今回の小保方さんいじめを見ていると、また福島原発大惨事のときのように、所謂専門家達の出鱈目さ、無能さ、そして、日本人の科学的後進性が白日の下に晒されております。

当たり前なことですが、科学の本質は形式がどうのこうのと言うのではなく、新たな事実を発見することと、出来ることならその事実を合理的に説明することです。なのに、

・マッチポンプと言う常套手段でスキャンダルを起こし、それで金儲けをしようと言うゴマのハエのマスコミ、

・論文に書かれている新事実よりも、博士論文や投稿論文の形式がどうの、写真の使い回しがこうのと言う所謂識者たち、

自分たちの保身が優先してマスコミに断固とした態度も取れず、結果的にマスコミのいじめに加担する理化学研究所や早稲田大学の幹部たち、

マスコミの倫理感覚欠如を糾弾できないにもかかわらず、研究倫理に関する専門家と呼ばれている東大の教授、

等々、どれもこれも、目も当てられないような出鱈目さです。

そんな出鱈目な科学的後進性のために一人のひとの人生が潰されて行くのを見ていると忍びないです。

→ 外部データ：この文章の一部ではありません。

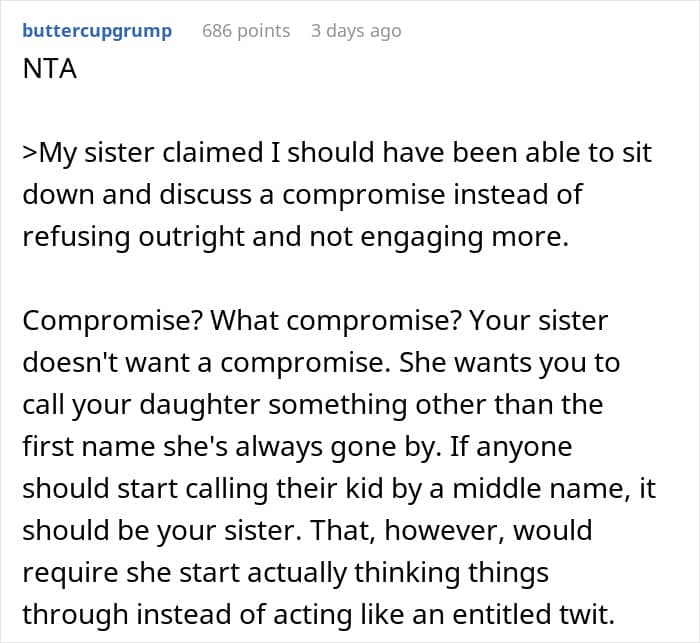Screen dimensions: 700x643
Task: Click the 686 points score
Action: coord(246,31)
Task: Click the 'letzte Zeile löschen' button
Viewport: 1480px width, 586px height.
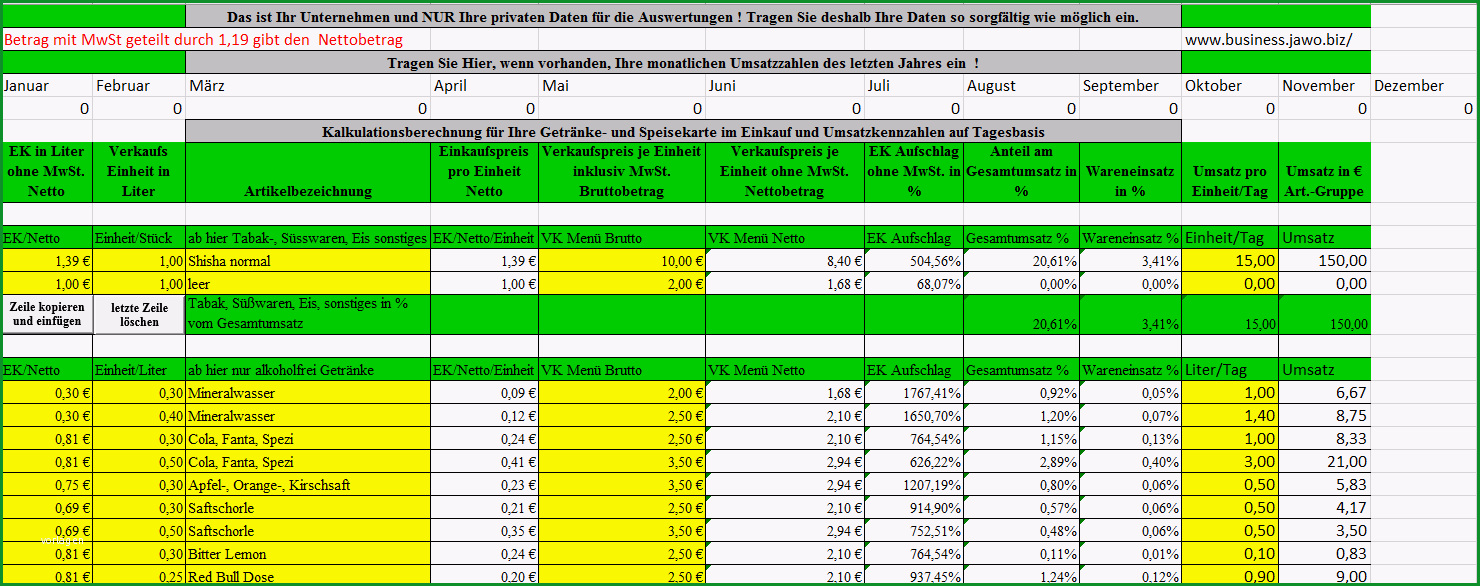Action: [140, 314]
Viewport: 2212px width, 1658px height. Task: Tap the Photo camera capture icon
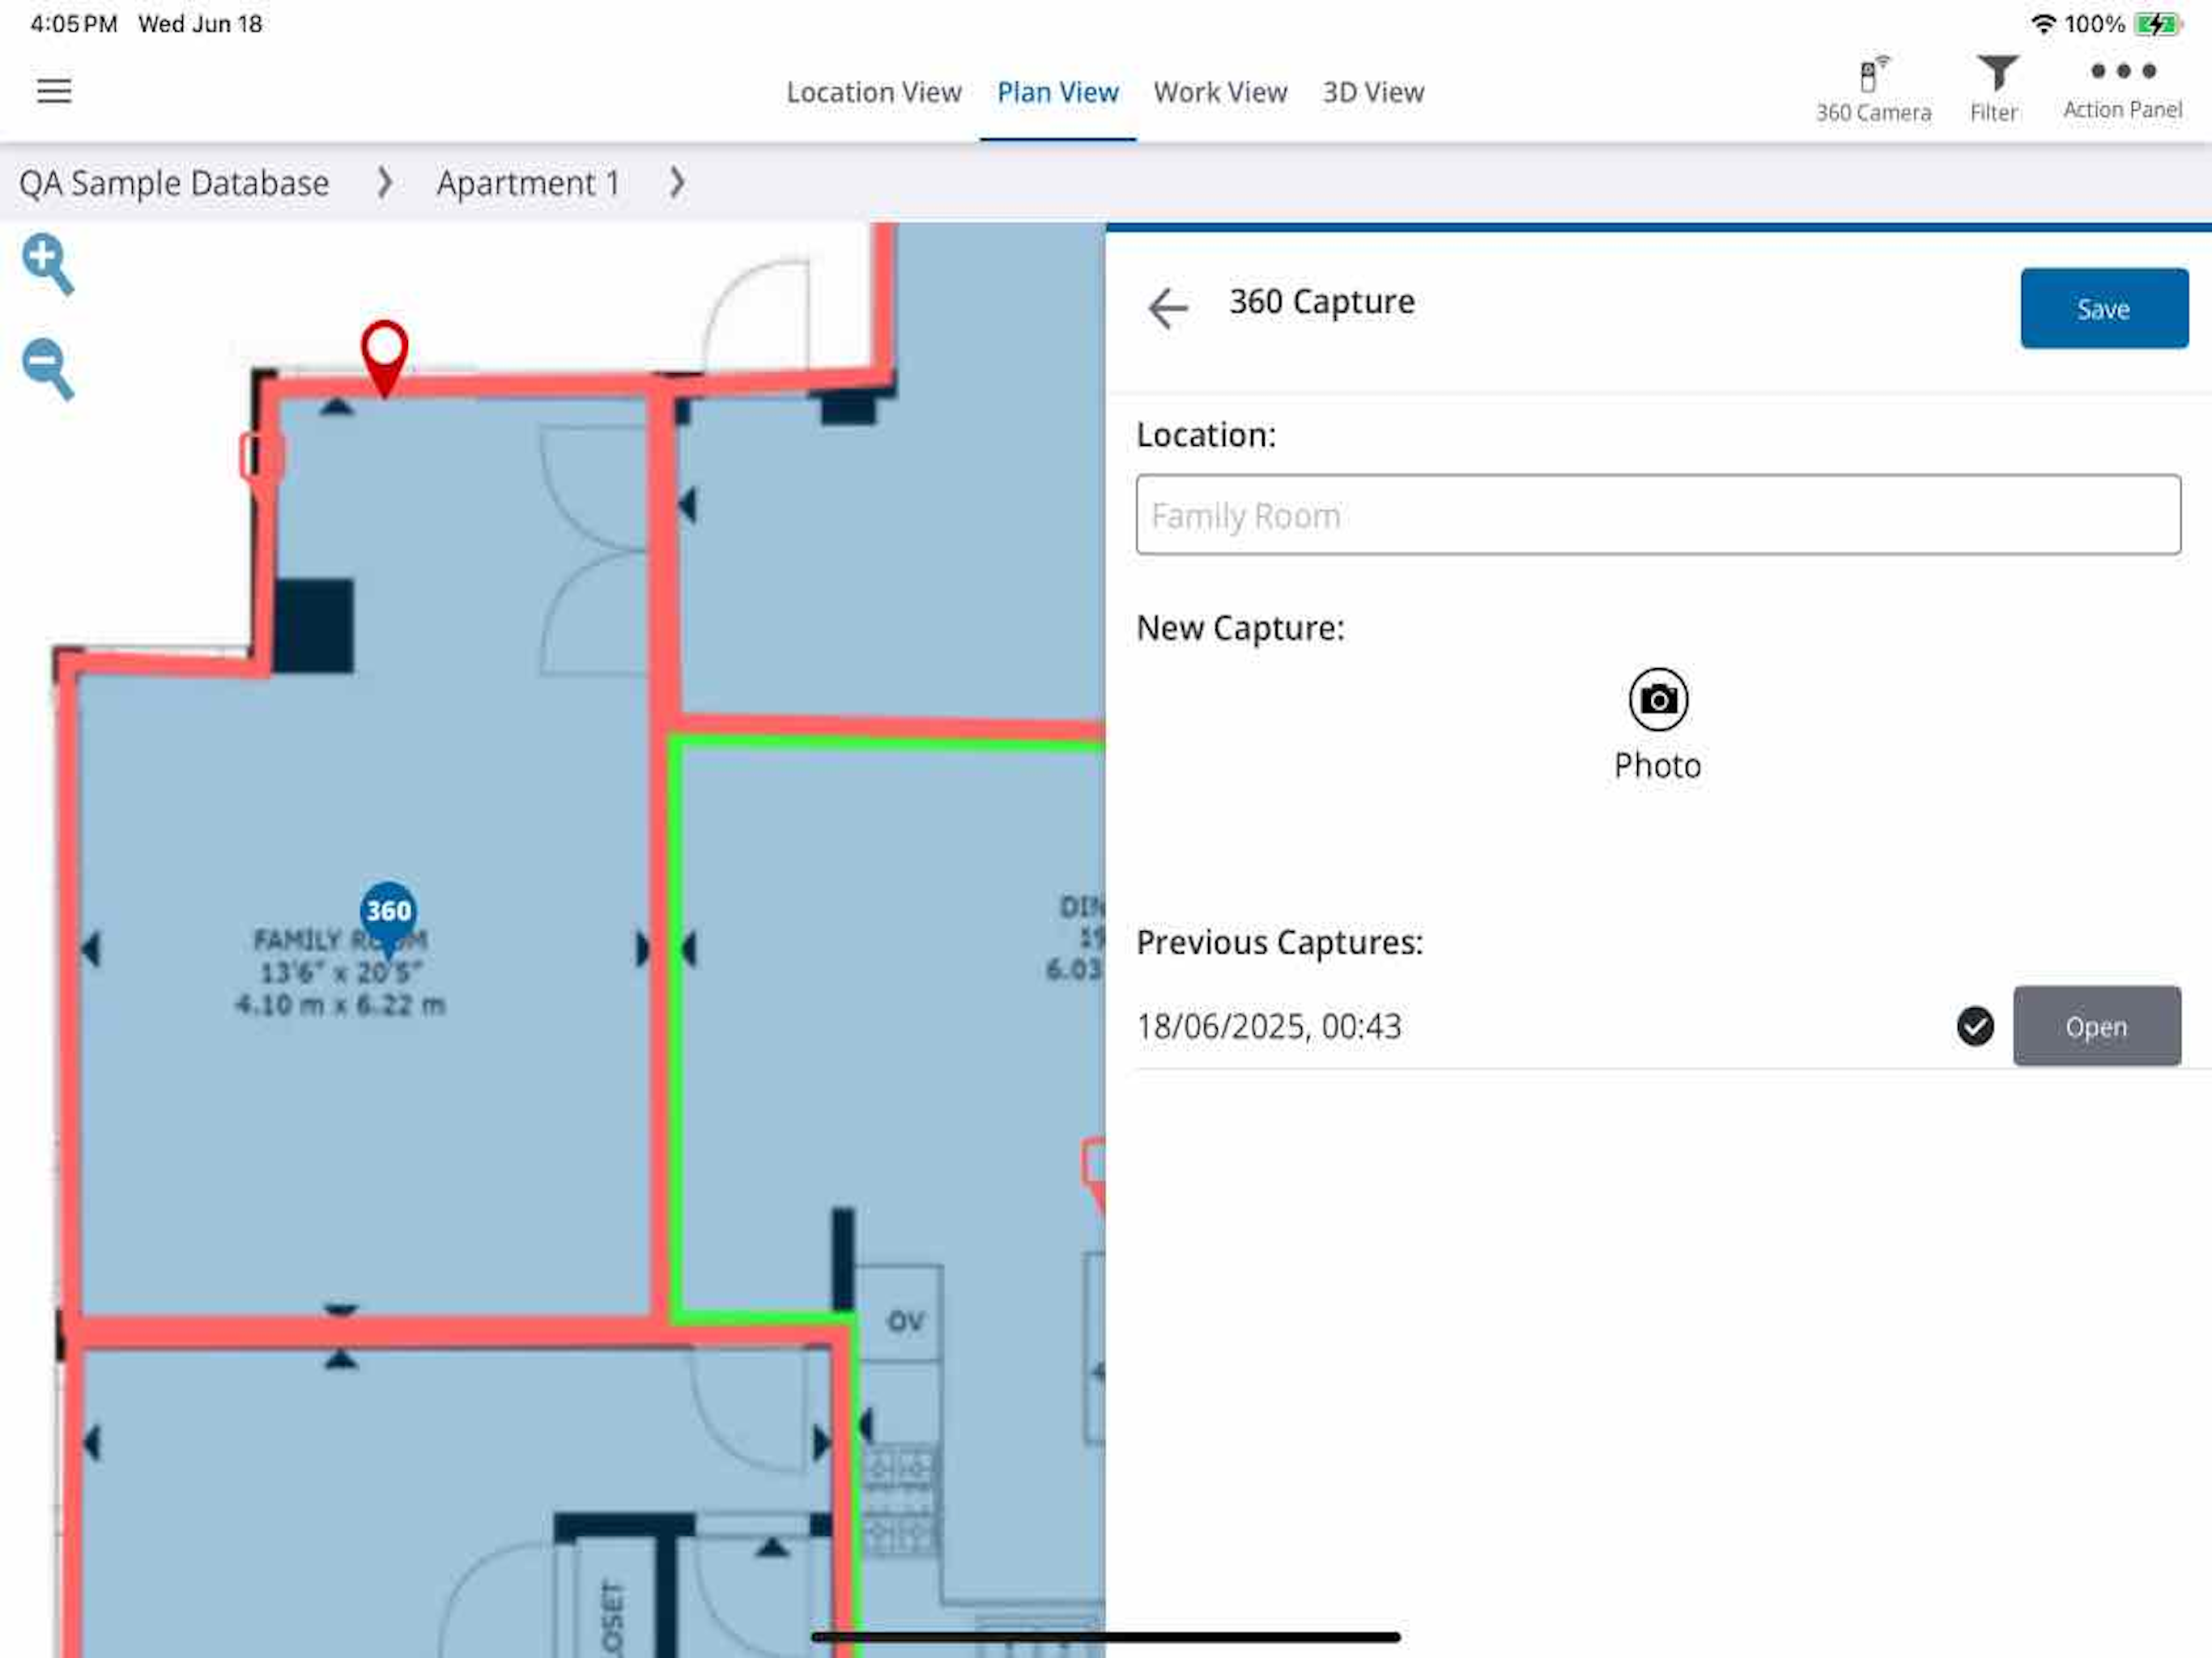(1657, 699)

自他共に認められている技術大国、技術先進国であるはずの日本なのに、この科学的後進性をどう理解したら良いのでしょうか。

前から気付いていたのですが、今回のいじめを見て改めて補強されたことがあります。この日本人の技術的先進性は所謂専門家と呼ばれるエリート達によって成し遂げられた訳ではなく、理屈よりも事実を大切にする一般庶民の日本独特な性癖の成せる賜物だと言うことです。

言い古されていることですが、物作りに強い日本の底力は日本の中小企業に支えられています。決して、官僚による国の指導でもなく、大学や公機関や大企業の研究所の研究成果でもありません。

日本が理屈や理念よりも技術を重んじる国になれた遠因を探るには、矢張り日本の歴史の特殊性が何処にあったのかを探る必要があると思います。

源平の台頭以降日本は約千年に渡って、御簾の中の貴族すなわち官僚によって支配されて来たのではなく、天幕すなわち幕府の中の武士による軍事政権によって支配されて来ました。
筆を持つ官僚は理屈を重んじます。しかし、武器を持つ軍人は技術を重んじる。この歴史的な重みが日本人の心の隅々までしみ込んでいる。理屈と技術の間の思い入れの違いは、千年以上に渡って官僚に支配されて来た中国や朝鮮と、軍人によって支配されて来た日本の違いを見れば一目瞭然でしょう。官僚組織は不平等を、そして幕府制と言う軍事組織は平等をもたらしました。

また、技術は失敗すると怪我人が出ます。ですから、技術を進歩させるためには緻密さや慎重さが要求され、出来るだけ失敗を避けようとする。それが日本人の性格を形作って来たようにも思えます。一方、新しい世界や理念を見付け出し、あるいは創出しようと言うのが科学ですから、科学では失敗を怖れずに新しいことを主張する勇気がいる。大袈裟に言うと、科学では積極的に失敗をすることで、希にある成功例としての新しい世界を見付け出して来た。科学にはそんな歴史が在ります。世界的に最も権威のあるネイチャー誌やサイエンス誌に投稿された論文のうち、半数近くが後にそれが誤りであったとの統計が出ているそうです。このように、失敗の中から科学的進歩が生まれて来ているのです。それにもかかわらず、技術大国日本では、失敗を怖れるあまり創造性の芽を摘んで来た歴史が在るようです。

ある意味、近年になって西洋から教わるまで、あるいは思い知らされるまで、日本人は理念に重きを置く科学的思考の重要性に気が付かなかった。だから技術的先進性があるにもかかわらず未だに科学的思考が未熟であり、そのことに関して西洋の後塵を拝しているのが現状のようです。

今度の小保方さんいじめ事件で、日本が日本たる所以は、エリートや所謂専門家達ではなく、地に這いつくばって生きている中小企業に代表される庶民に依っていることを改めて思い致しました。